Federal Insurance Contributions Act (FICA) requires taxation on income earned to fund federal programs that provide benefits for U.S. citizens and permanent residents when they retire, are disabled, or are the children of deceased workers. Funds withheld for FICA are reflected on paycheck stubs and the Form W-2 (Boxes 4 and 6).

FICA Exemptions
  • F-1 and J-1 student visa holders are typically exempt from paying FICA taxes for their first five years in the U.S. and these taxes should not be deducted from paychecks
  • J-1 scholars and researchers are typically only exempt for two years
  • J-2 visa holders with work authorization are not exemptt from FICA taxes

The mechanism for the exemptions are found under Internal Revenue Code 3121 (b)(19) and is available to persons in F-1, J-1, M-1 and Q immigration status. It is a blanket exemption and the only qualification is that the person is a non-resident for tax purposes and that the work is authorized (e.g. CPT, OPT, AT). Refer to IRS Publication 519 for additional information.

Obtaining Reimbursements of FICA Withholdings

If a student or scholars’ employer has mistakenly withheld FICA taxes, the student or scholar must work with their employer directly to request a reimbursement. If the employer will not assist this matter, the student or scholar must file IRS Form 843 and IRS Form 8316 to request reimbursement.

In the event an F-1 or J-1 student, scholar, or researcher is employed by CPP and CPP withheld FICA taxes in error, contact University Payroll Services at (909) 869-2233.



Students and scholars who have earned income in the US should expect certain forms from their employer. These forms contain information needed to complete federal and state tax returns. Please keep all tax related forms in a safe place.

Form W-2

This form shows the total income earned and the withheld income tax at the state and federal levels. Workers receive a W-2 from each employer and thus may have multiple W-2s to include in their federal and state tax filings.
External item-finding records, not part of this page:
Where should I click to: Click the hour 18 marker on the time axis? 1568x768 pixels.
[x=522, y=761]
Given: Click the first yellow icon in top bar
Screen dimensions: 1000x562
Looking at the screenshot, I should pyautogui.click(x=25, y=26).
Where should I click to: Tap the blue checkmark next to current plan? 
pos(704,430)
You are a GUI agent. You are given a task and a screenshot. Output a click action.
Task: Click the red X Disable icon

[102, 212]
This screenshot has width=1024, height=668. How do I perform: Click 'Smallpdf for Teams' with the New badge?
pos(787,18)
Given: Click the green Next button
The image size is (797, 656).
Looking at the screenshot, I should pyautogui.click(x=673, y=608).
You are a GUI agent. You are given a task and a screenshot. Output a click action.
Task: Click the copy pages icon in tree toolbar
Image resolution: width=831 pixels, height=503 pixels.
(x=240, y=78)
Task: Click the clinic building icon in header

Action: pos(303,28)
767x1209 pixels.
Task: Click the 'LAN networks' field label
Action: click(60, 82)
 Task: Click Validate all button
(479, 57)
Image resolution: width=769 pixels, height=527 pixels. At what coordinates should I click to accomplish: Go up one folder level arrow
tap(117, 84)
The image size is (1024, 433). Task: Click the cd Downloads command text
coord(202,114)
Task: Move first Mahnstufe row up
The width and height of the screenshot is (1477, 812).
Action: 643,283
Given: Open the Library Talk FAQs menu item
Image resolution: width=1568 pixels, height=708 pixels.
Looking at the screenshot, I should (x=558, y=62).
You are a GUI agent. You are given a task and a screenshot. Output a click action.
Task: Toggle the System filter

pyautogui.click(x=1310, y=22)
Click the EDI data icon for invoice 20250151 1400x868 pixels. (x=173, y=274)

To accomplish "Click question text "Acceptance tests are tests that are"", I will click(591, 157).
Information about the Form W-2 for F-1 and J-1 students and scholars employed by CPP can be found on the CPP Payroll Services website.

Form 1042-S

The purpose of this form is to report U.S. taxable income and U.S. income tax withholding for:

  • Scholarships, fellowships or grants awarded to students or postdoctoral fellows, and compensation for services rendered
  • Income claimed as exempt from US income tax under a tax treaty – treaties are claimed by filing Form 8233

Information about the Form 1042-S for F-1 and J-1 students and scholars employed by CPP can be obtained by contacting the CPP Payroll Services at (909) 869-2233.

Form 1099

This form shows any interest earned on bank accounts, stocks, funds, etc. which students may need to claim. It also reflects any income earned as an independent consultant, or through a temporary/staffing agency.

Form 1098-T

A 1098-T Form is provided to some students to notify them that they may be eligible for federal income tax credits. The majority of international students and scholars are not eligible to claim education expense tax credits on their federal tax forms as they are not US Citizens, Permanent Residents (PR), married to a U.S. citizen or PR, allowed to legally be claimed as a dependent by a US citizen or PR, or have not been in the US long enough to file taxes as a Resident for federal tax purposes.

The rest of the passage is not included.